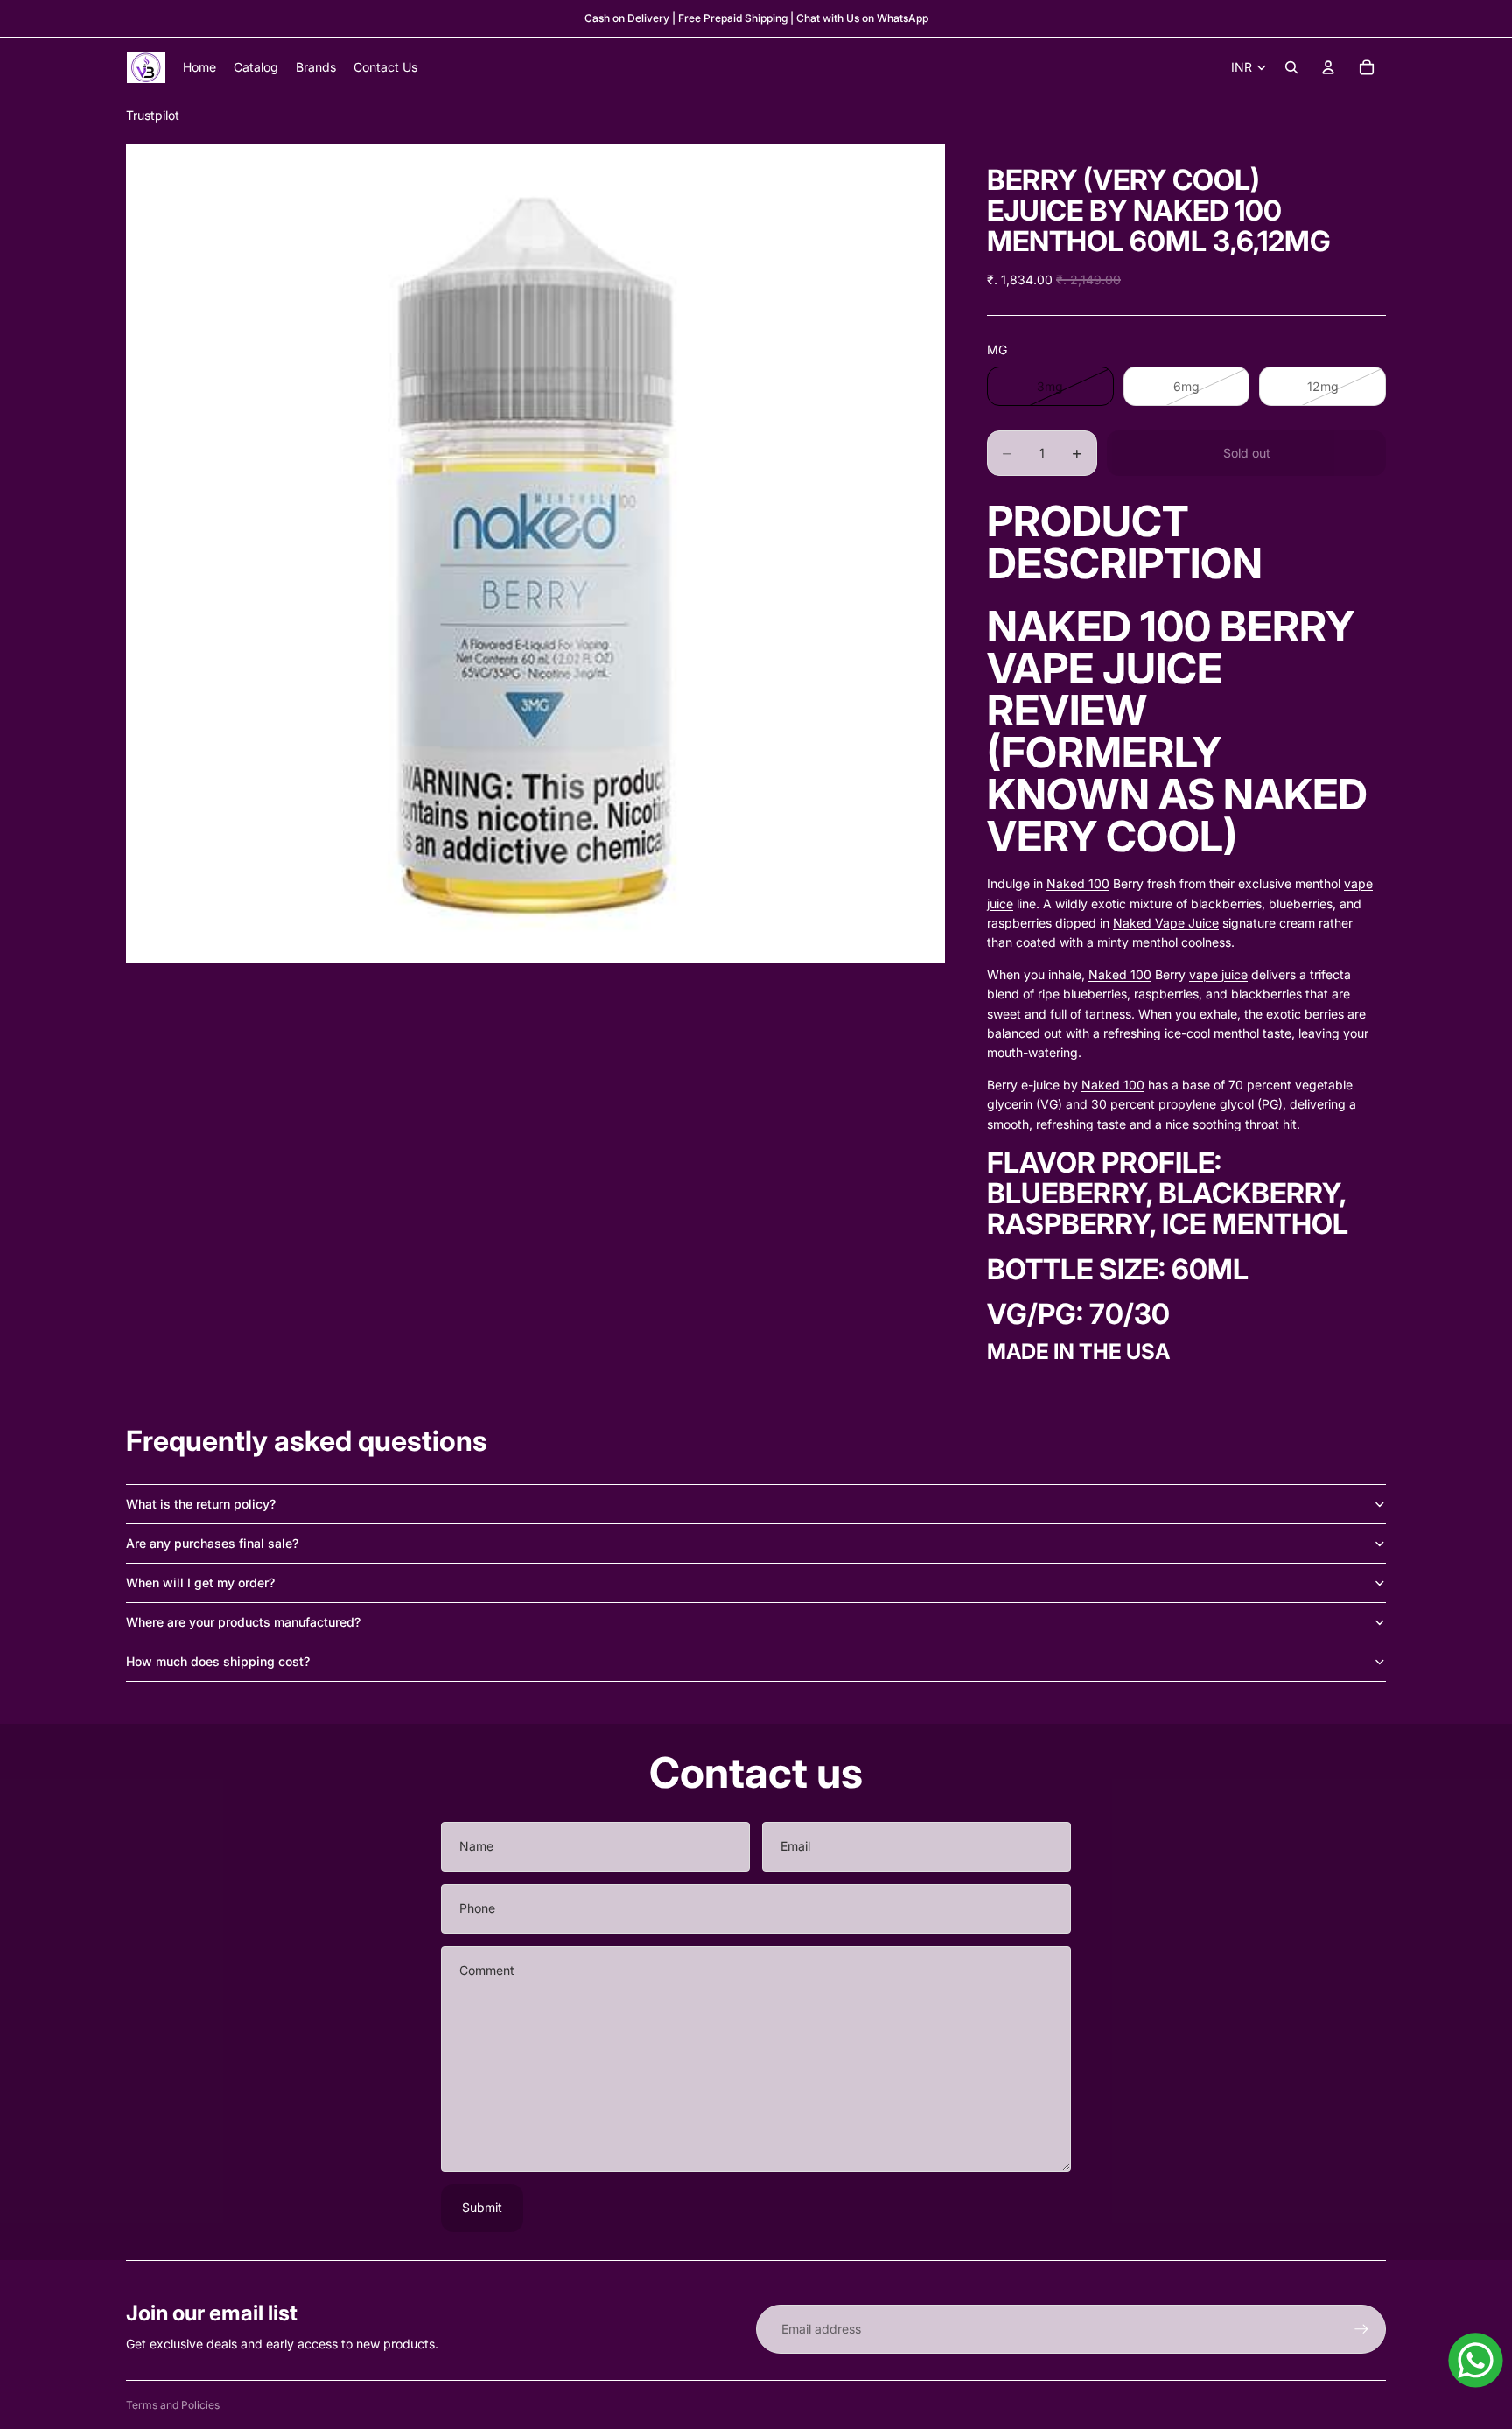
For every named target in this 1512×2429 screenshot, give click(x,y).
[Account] (1328, 67)
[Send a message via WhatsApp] (1475, 2360)
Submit (482, 2207)
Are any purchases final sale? (212, 1543)
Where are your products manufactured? (243, 1621)
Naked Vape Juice (1166, 922)
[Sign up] (1361, 2329)
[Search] (1291, 67)
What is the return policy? (201, 1503)
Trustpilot (152, 115)
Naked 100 (1078, 883)
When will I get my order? (200, 1582)
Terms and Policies (173, 2405)
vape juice (1218, 974)
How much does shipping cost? (218, 1661)
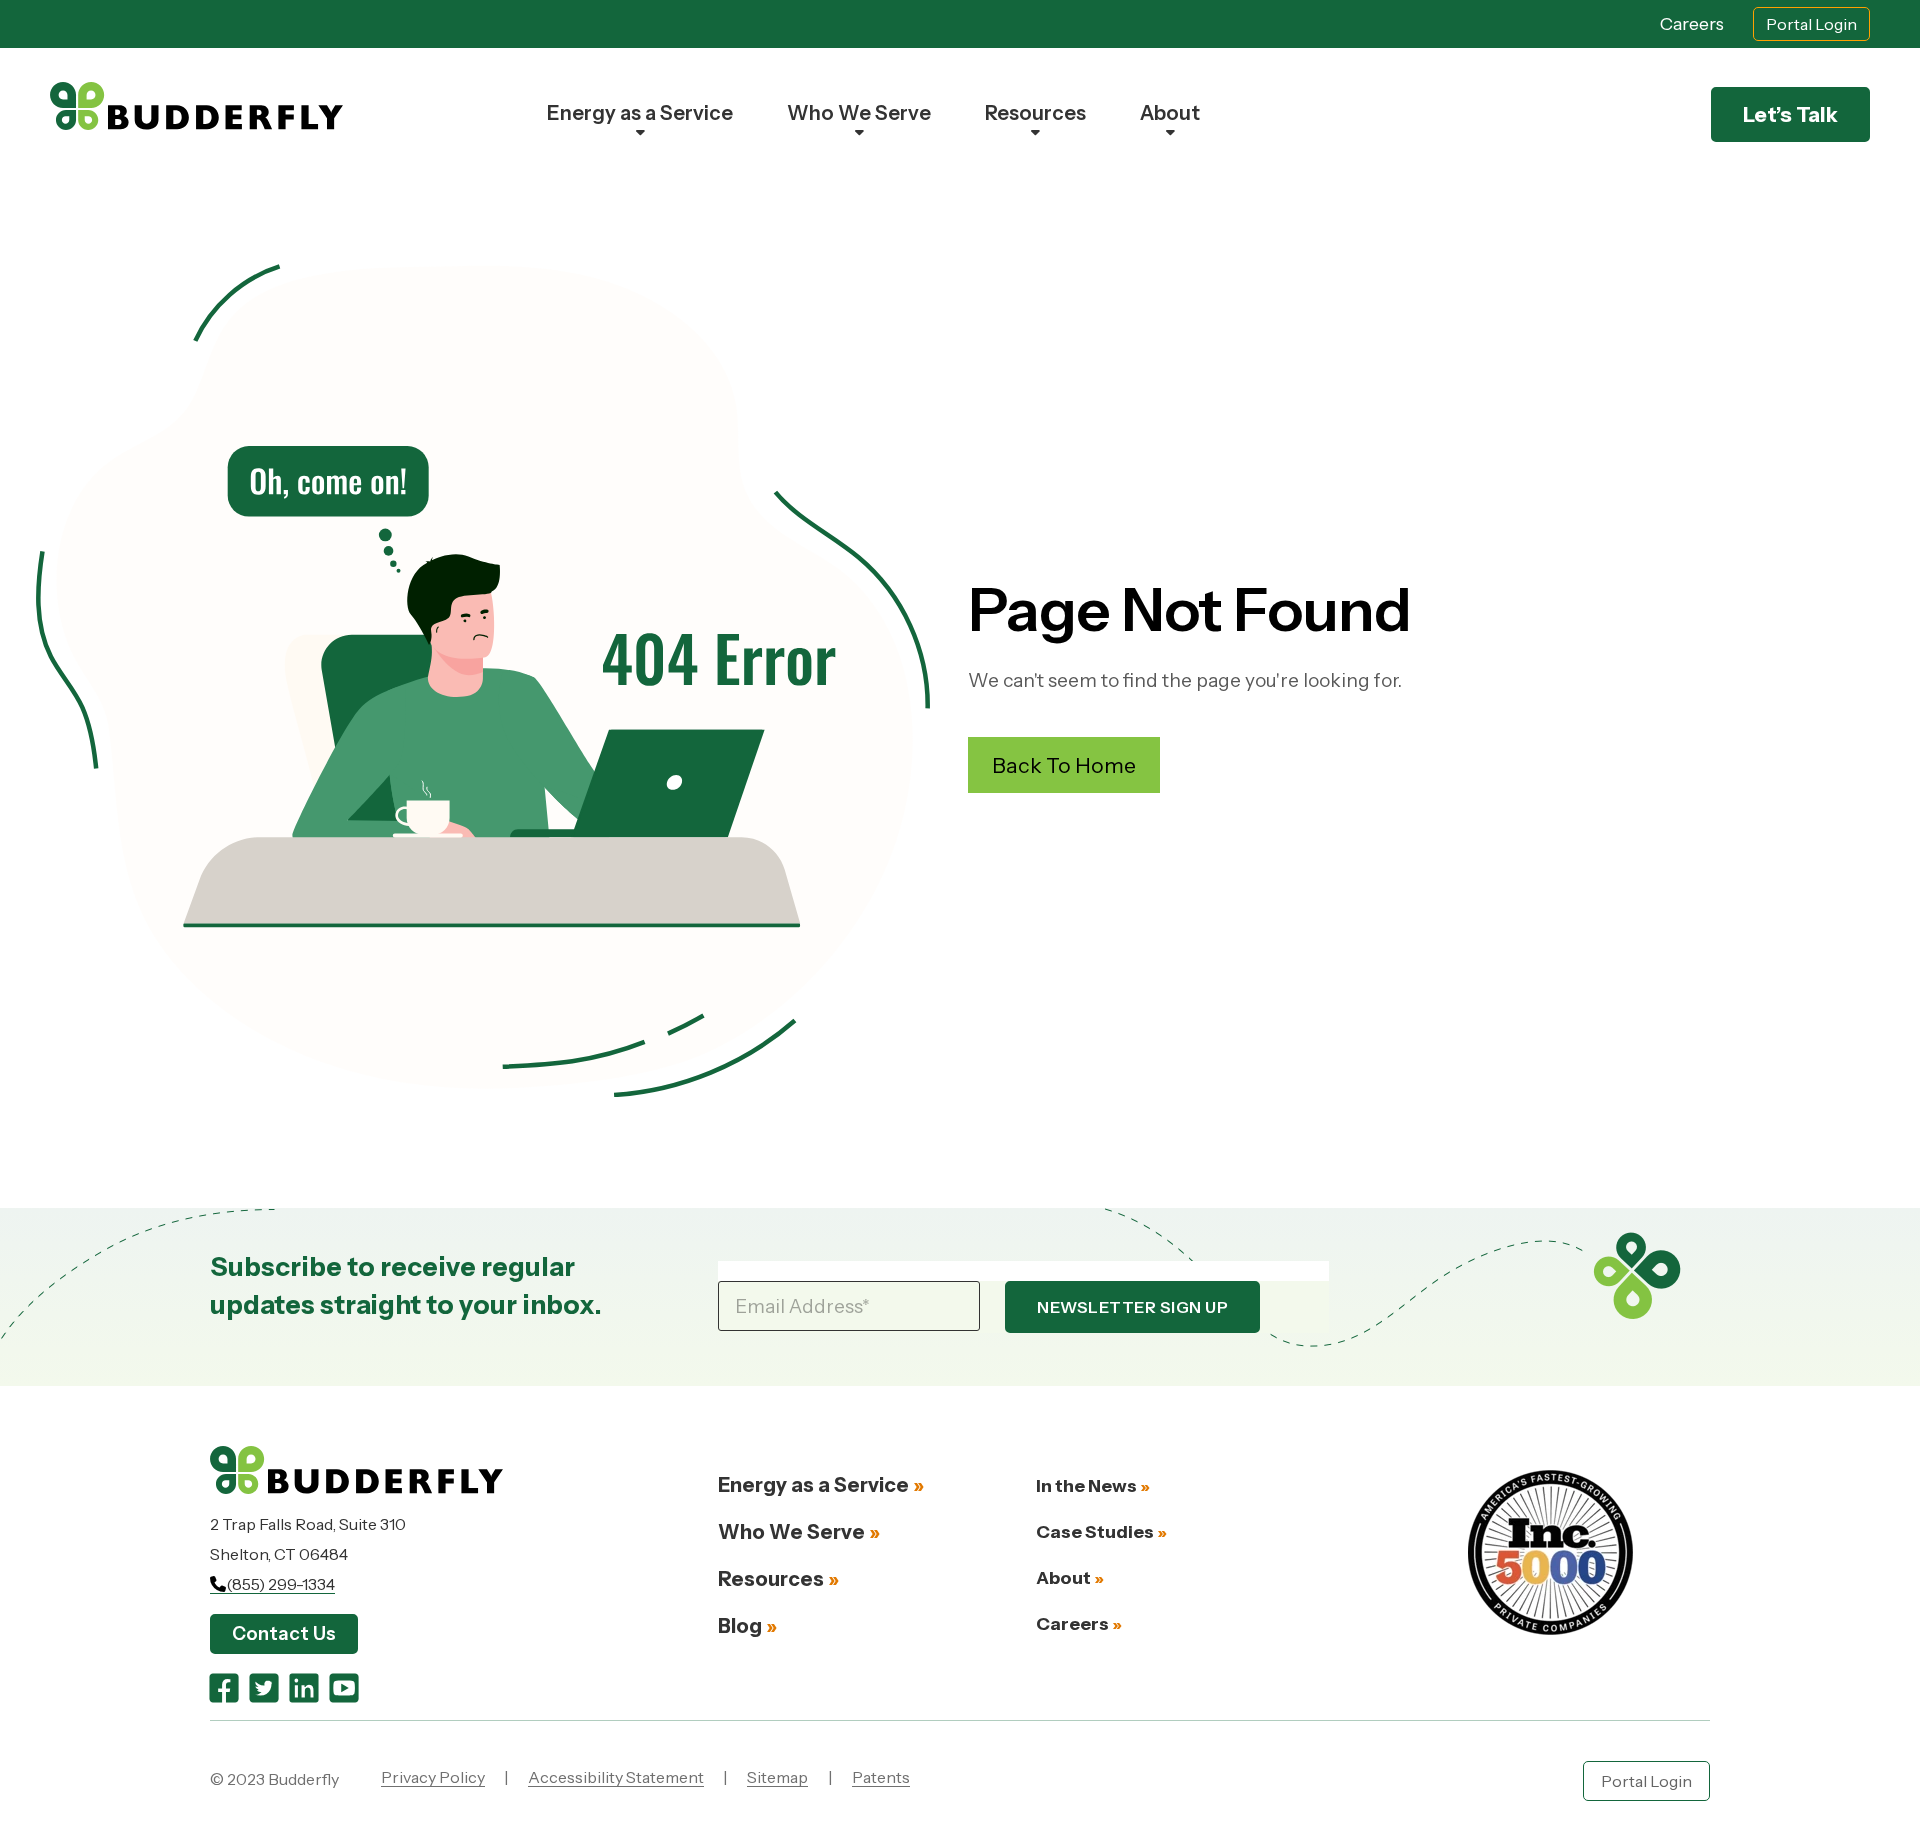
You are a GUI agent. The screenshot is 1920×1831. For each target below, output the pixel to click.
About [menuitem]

**Work request**:
Except for the pictures, return every line of the material exactly.

**Output**:
For every named target in this 1512×2429 screenshot, give click(x,y).
[Account] (1328, 67)
[Send a message via WhatsApp] (1475, 2360)
Submit (482, 2207)
Are any purchases final sale? (212, 1543)
Where are your products manufactured? (243, 1621)
Naked Vape Juice (1166, 922)
[Sign up] (1361, 2329)
[Search] (1291, 67)
What is the return policy? (201, 1503)
Trustpilot (152, 115)
Naked 100 (1078, 883)
When will I get my order? (200, 1582)
Terms and Policies (173, 2405)
vape juice (1218, 974)
How much does shipping cost? (218, 1661)
You are a GUI agent. The screenshot is 1920×1831. For each target below, output the pixel to click.
About [menuitem]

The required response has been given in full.